That, of course, generates this question: Who is most likely to produce student satisfaction--(a) the teacher who gives high grades but maybe imparts little knowledge, or: (b) the teacher who is a tough grader but actually teaches students something?


At UAB, it apparently is better to be teacher "a." And the same now seems to hold true at LSU.


Homberger maintained her position and faculty status at LSU, but her removal from the course raised many eyebrows in higher education. Reports Scott Jaschik, at insidehighered.com:


To Homberger and her supporters, the university's action has violated principles of academic freedom and weakened the faculty.


"This is terrible. It undercuts all of what we do," said Brooks Ellwood, president of the LSU Chapter of the American Association of University Professors, and the Robey H. Clark Distinguished Professor of Geology. "If you are a non-tenured professor at this university, you have to think very seriously about whether you are going to fail too many students for the administration to tolerate."

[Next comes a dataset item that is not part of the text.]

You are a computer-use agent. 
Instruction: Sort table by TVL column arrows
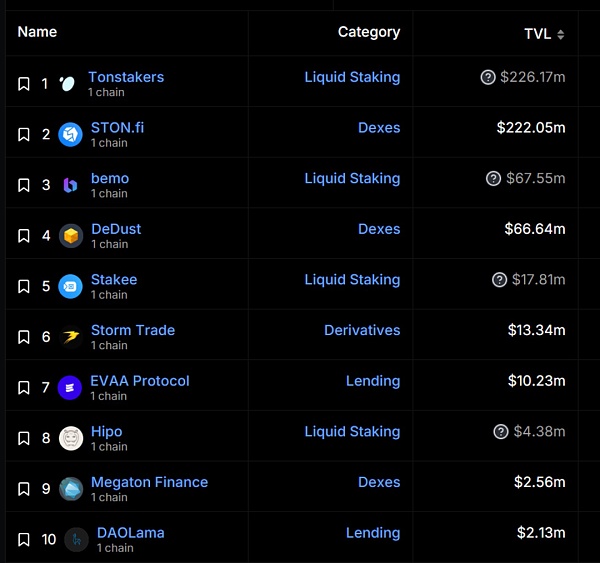click(561, 35)
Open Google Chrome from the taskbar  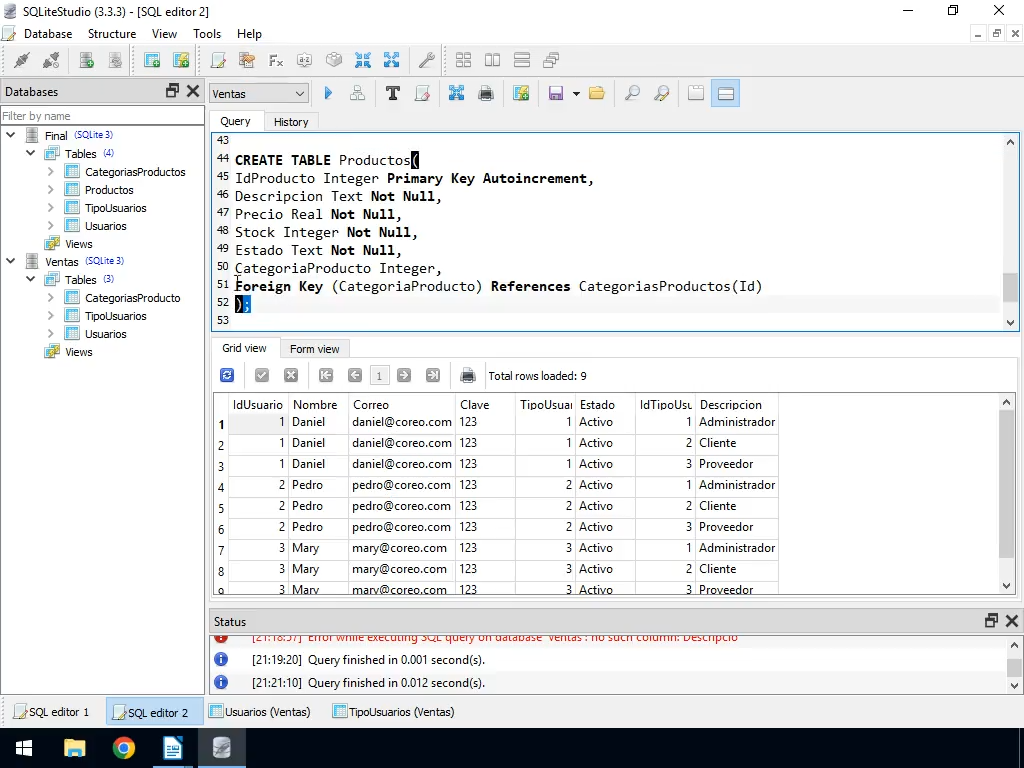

While a high percentage of students were failing in the early portion of the course, Homberger said many were making progress, and she accounts for improvement in final grades:


At the point that she was removed, she said, some students in the course might not have been able to do much better than a D, but every student could have earned a passing grade. Further, she said that her tough policy was already having an impact, and that the grades on her second test were much higher (she was removed from teaching right after she gave that exam), and that quiz scores were up sharply. Students got the message from her first test, and were working harder, she said.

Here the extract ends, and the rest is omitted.